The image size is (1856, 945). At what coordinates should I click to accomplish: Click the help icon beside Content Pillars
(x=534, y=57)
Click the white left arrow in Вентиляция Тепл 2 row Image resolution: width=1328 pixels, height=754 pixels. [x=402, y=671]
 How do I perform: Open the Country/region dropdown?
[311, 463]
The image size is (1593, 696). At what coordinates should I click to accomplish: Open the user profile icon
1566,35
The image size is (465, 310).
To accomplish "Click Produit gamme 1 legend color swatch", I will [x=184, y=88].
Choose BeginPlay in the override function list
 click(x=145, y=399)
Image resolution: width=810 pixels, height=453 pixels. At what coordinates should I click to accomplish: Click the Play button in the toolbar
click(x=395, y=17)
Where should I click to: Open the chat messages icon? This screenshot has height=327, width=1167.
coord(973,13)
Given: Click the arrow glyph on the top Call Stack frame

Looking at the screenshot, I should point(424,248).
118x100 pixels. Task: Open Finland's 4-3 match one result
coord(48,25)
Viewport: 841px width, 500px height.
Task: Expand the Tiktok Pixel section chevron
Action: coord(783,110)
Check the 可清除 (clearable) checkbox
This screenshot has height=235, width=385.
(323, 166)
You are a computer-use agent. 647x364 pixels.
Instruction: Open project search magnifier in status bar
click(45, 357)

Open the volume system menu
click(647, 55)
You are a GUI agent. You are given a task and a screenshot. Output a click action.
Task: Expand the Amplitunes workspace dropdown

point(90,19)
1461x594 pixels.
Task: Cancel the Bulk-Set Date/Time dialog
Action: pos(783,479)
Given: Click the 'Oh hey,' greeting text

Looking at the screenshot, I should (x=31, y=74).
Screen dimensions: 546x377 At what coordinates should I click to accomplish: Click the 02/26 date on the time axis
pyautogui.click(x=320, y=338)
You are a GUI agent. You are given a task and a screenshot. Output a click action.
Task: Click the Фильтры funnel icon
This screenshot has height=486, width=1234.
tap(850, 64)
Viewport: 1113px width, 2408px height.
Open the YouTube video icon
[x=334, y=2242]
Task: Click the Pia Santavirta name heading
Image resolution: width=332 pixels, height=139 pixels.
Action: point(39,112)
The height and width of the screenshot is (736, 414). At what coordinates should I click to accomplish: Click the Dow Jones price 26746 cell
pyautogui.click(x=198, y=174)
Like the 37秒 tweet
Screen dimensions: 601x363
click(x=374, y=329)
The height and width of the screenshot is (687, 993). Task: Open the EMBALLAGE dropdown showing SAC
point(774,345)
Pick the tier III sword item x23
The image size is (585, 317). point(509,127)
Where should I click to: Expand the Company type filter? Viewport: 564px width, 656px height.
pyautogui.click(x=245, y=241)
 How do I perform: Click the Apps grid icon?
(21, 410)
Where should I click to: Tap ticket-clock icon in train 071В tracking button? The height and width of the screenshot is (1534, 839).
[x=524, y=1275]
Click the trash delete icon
· · ·
Set exercise ▸
How many lines in the rows above contain the string "Where"? Case counts, and the reply should be the number alone.

Task output ▸
3